Spam gets three times funnier

August 22nd, 2008 — Wordman

Spam filters are now good enough that they suck away the evil crap without me noticing. It’s been a long time since I cared enough to look to see what it was filtering out. On a whim, I did so today and noticed that subject lines have graduated from spelling out the names of erection medicine in fifty million different ways to using provocative “headlines”, which look like over the top news/gossip events. The idea being, I suppose, that if the headline is compelling enough, you take the time to read (or, at least, render) the spam.

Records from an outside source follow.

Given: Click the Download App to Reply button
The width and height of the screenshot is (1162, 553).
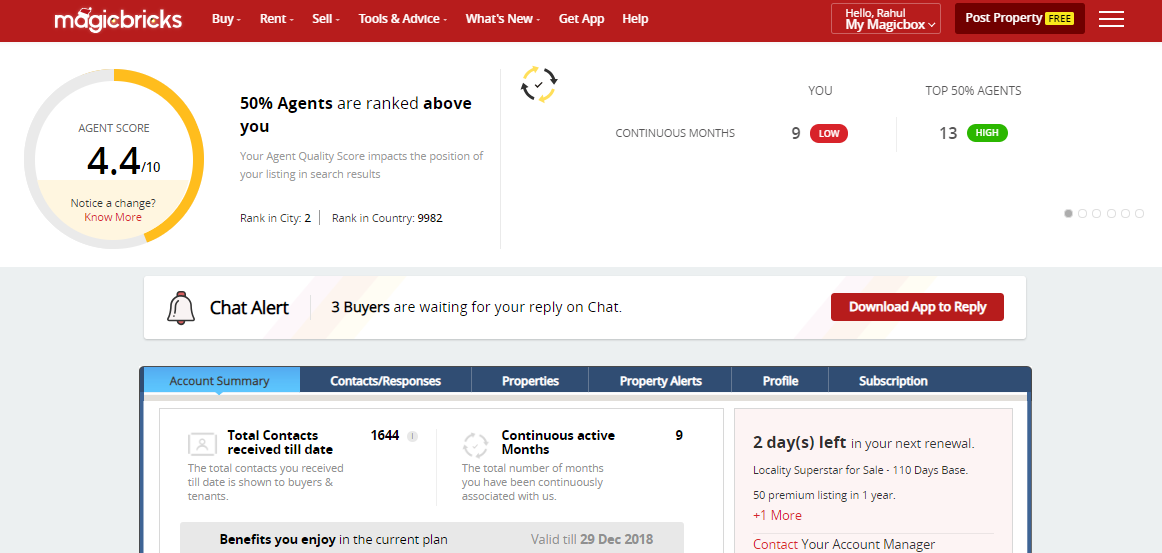Looking at the screenshot, I should pos(917,308).
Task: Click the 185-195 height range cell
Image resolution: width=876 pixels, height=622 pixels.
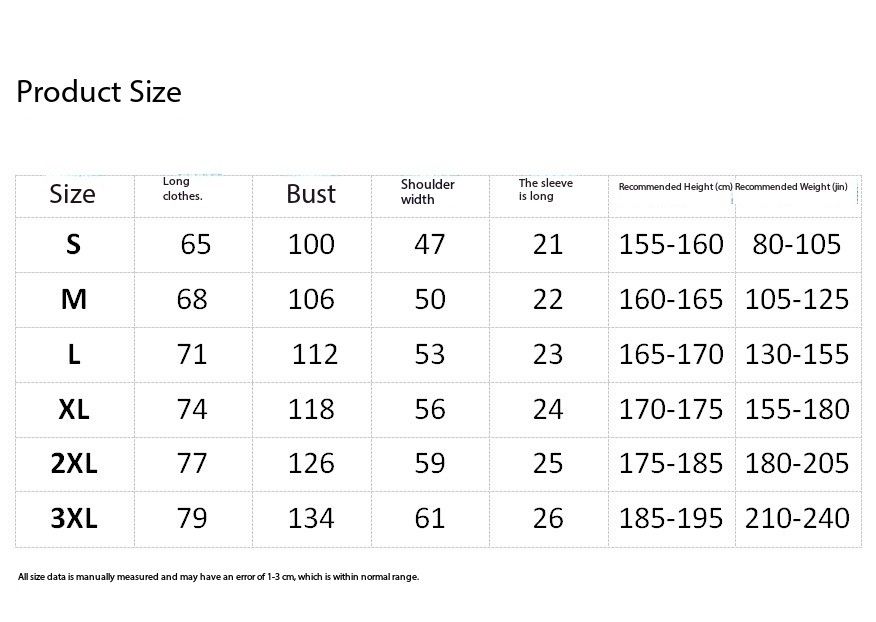Action: 670,519
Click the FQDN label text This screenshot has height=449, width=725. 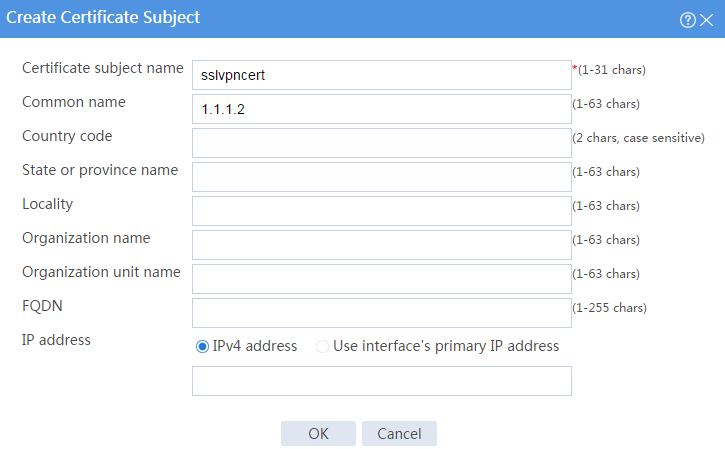[x=42, y=306]
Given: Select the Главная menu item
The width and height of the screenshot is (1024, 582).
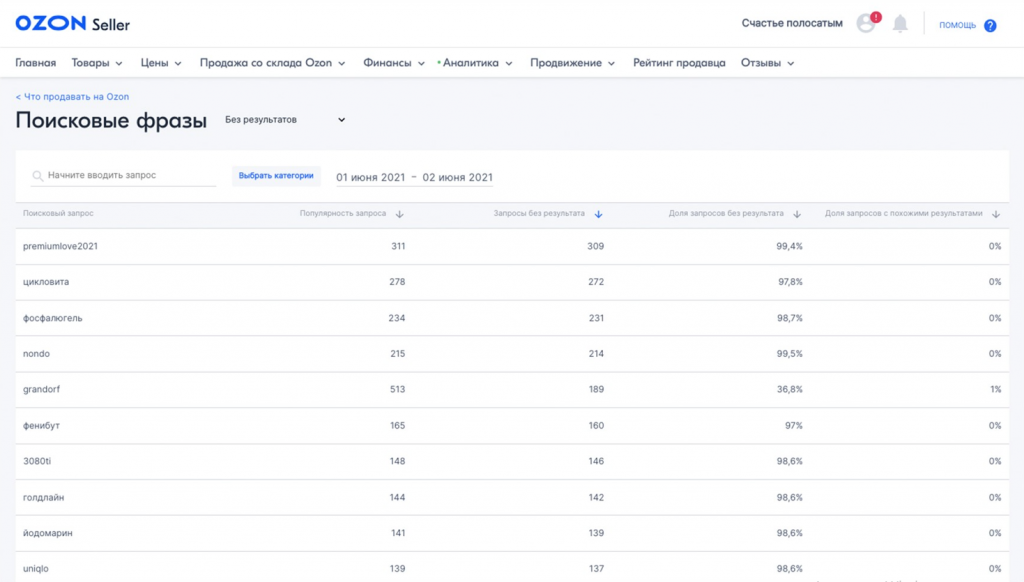Looking at the screenshot, I should click(35, 61).
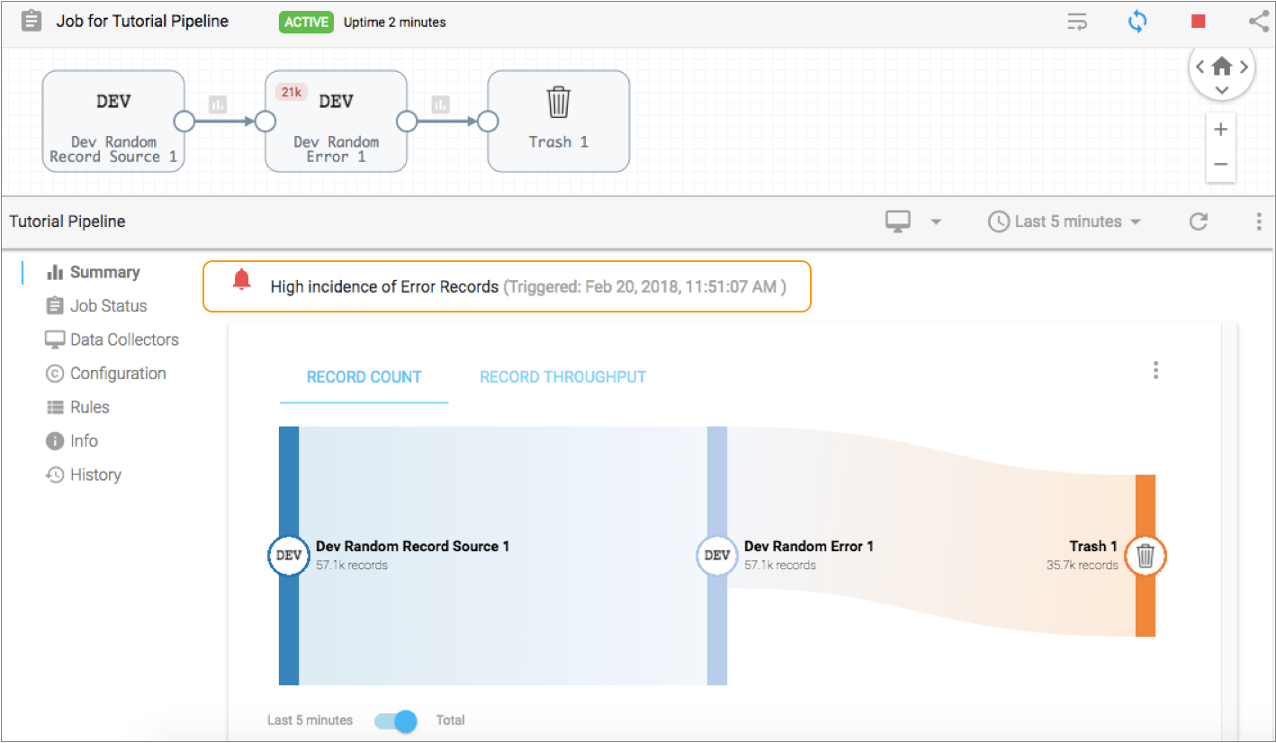The width and height of the screenshot is (1276, 743).
Task: Select the Record Count tab
Action: (x=364, y=377)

I still haven’t read any of the actual mails, but some of these headlines are hilarious. I’m guessing they have some sort of random context-free grammar thing generating them. Sort of like they fight crime, but more obsessed with media whores. Some examples of what I got today:

  • Britney Spears Ditches Music Career, Enters Car Racing
  • Britney Spears Admits “My Vagina Made Me Shave My Head Bald”
  • Angelina Jolie’s Lips Explode
  • Britney Spears’ New Hair Extensions Are Lindsay Lohan’s Pubes (that one’s for you, Rob)
  • Britney Spears Shoots Down American Spy Satellite With Her Vagina
  • Britney Spears Not Bipolar – New World Order Conspiracy Afoot
  • Britney Spears: “Yes, I tried to suck the shine off a bumper”
  • Paris Hilton denies screwing Ron Paul
  • Britney heartbroken as Diana’s Butler beds Winehouse
  • Paris Hilton To Poses For Playboy, followed immediately by another mail claiming Paris Hilton Becomes Nun. Your call on which would be more shocking.
  • Paris Hilton’s Vagina Bites Penguin

The Weekly World News wishes they could make these headlines. I can almost see the “photo” they would use for that last one.